AIM OF THE TASK:
Copy the listing below word for word, from the line containing "Given: Enable Allow edits by maintainers" through the end of the listing. Leave the pictures out.

----- RECORDS FOR PROCESSING

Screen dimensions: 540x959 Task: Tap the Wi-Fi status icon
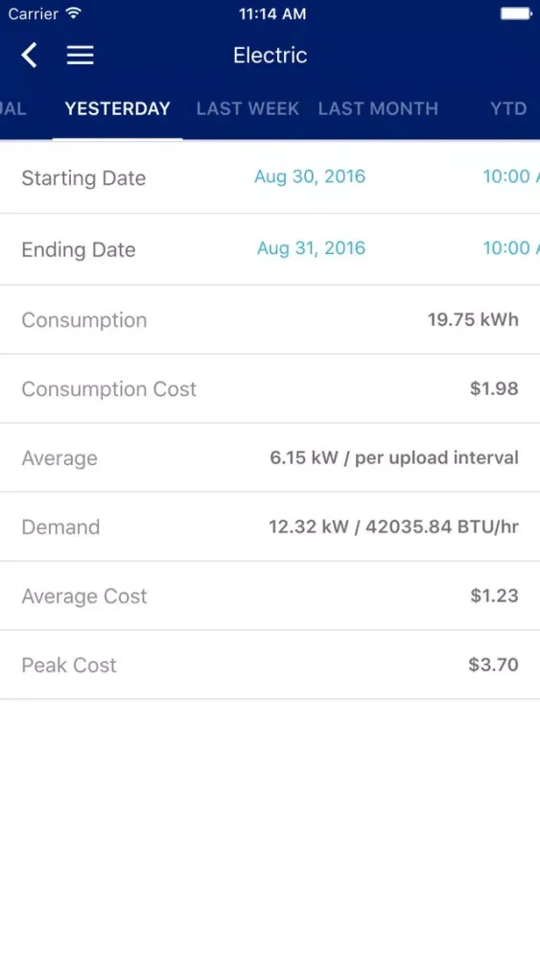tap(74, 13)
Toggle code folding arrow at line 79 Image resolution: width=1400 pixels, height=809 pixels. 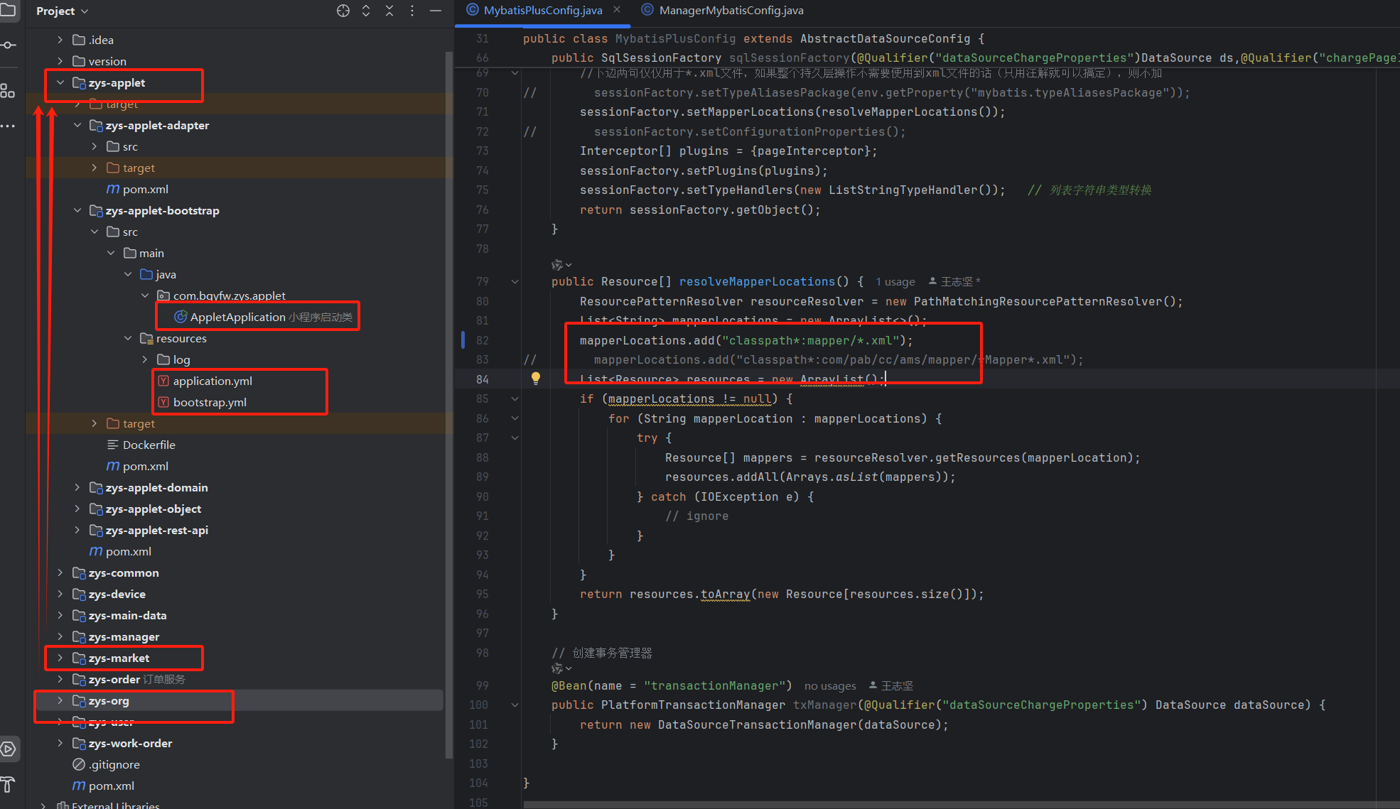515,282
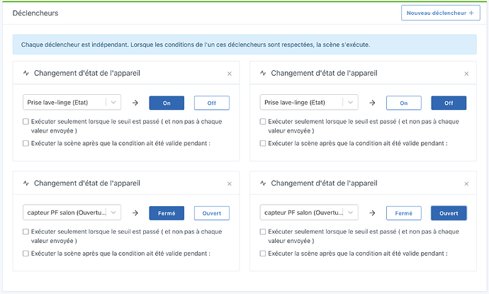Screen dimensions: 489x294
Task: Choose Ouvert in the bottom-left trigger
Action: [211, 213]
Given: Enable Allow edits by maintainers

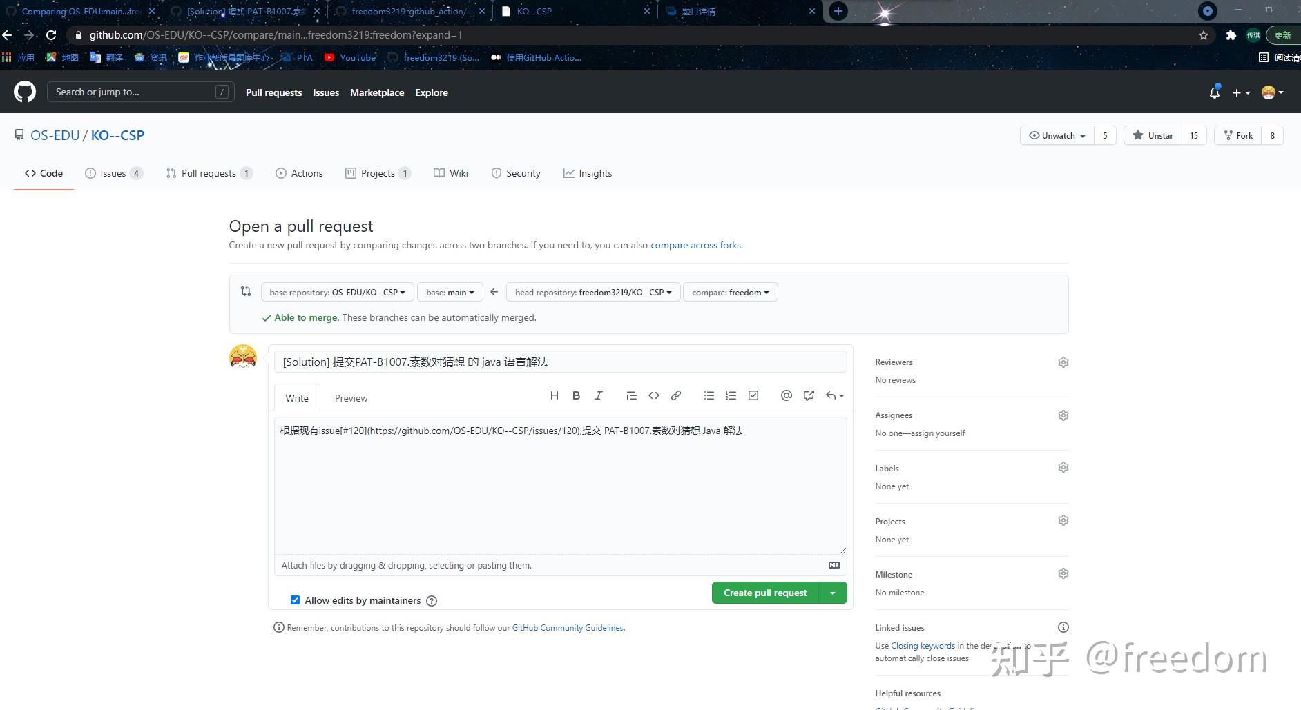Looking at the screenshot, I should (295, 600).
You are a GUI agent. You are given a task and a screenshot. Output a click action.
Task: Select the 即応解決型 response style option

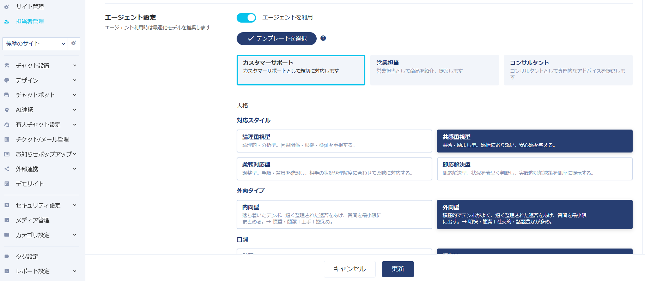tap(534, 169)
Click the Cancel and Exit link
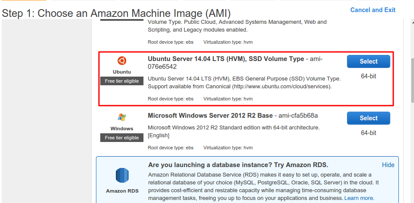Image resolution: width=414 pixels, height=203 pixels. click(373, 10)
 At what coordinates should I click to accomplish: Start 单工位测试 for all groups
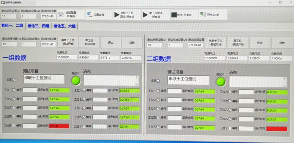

----------

EXERCISE RESULT:
Given: Enable Allow edits by maintainers

Looking at the screenshot, I should (295, 600).
You are a GUI agent. You are given a task and a screenshot. Output a click action.
Task: Select the 即応解決型 response style option

tap(534, 169)
Click the Cancel and Exit link
Image resolution: width=414 pixels, height=203 pixels. click(373, 10)
 At what coordinates should I click to accomplish: Start 单工位测试 for all groups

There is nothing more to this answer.